This is a terrible idea, but not easy to make the users aware and avoid it !

From the user point of view

It is tempting, because in every report and on every screen, you can immediately recognize the type of customer, and you can easily restrict a report to a type of customer by playing with the number range.

This is so popular that THE leading ERP even allows to assign every customer type to a (potentially different) number range.

But in practice, a meaningful numbering convention comes with some disadvantages. For example:

  • what if one day you have 30K+1 customers (it doesn't mean that much active customers, but it could be also old customers that you have to keep for 10 years due to legal requirements).
  • what if one customer could exceptionally correspond to two types of customers (e.g. a retail customer that starts to resell some goods and become a B2B customer for some transactions but not all) ?
  • what if a customer changes customer type (e.g. corporate group customer who is carved out after an M&A and becomes a third party customer; or an non-profit organization that cahnges statutes and becomes a private company; etc...) ?

From my own experiences, these situations are very often denied by the users ("it never occurs") but happen most of the time within the first year of the implementation (mostly the third case), leaving the people clueless about how to tackle it.

From the technical point of view

Well, you know the picture!
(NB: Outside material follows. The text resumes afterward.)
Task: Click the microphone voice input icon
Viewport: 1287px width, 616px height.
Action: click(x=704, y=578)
In fact your code is designed to work with one counter and now you need to change to two counters (or change the query that gives you the new number). Not to mention the magical 30K number. Not to mention the hidden relation and the risk of inconsistencies.

How to convince the users to accept a neutral numbering ?
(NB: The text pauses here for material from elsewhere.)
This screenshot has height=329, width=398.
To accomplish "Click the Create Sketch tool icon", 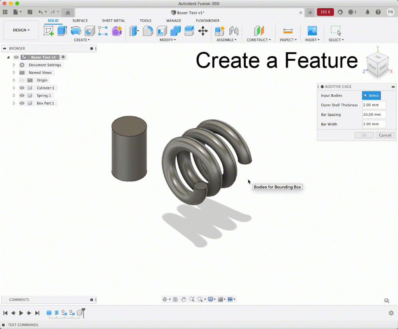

I can warn you after some 20 ERP implementations that it's not easy to convince users that it's a bad idea for a technical reason. So the best is to work on the risks from the user point of view.
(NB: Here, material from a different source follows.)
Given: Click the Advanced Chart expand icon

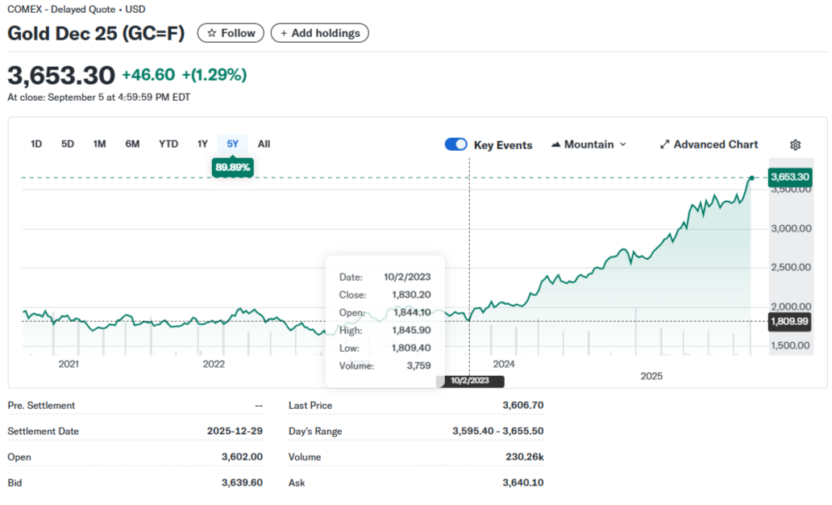Looking at the screenshot, I should 665,144.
Now another angle to start the discussion is to ask why they came out with this new numbering scheme. Try to challenge this requirement. In my experience, very often it occurs that either the users are not aware that customer type is already managed in another way, or the users face some practical issue (e.g. "this one report where we can't use the customer type as selection criteria") that brought them to consider this alternative. In this case you could use a what-if dialogue: "what-if in this report youc ouled easily select on the customer type ? Could you then work with a single numbering scheme ?").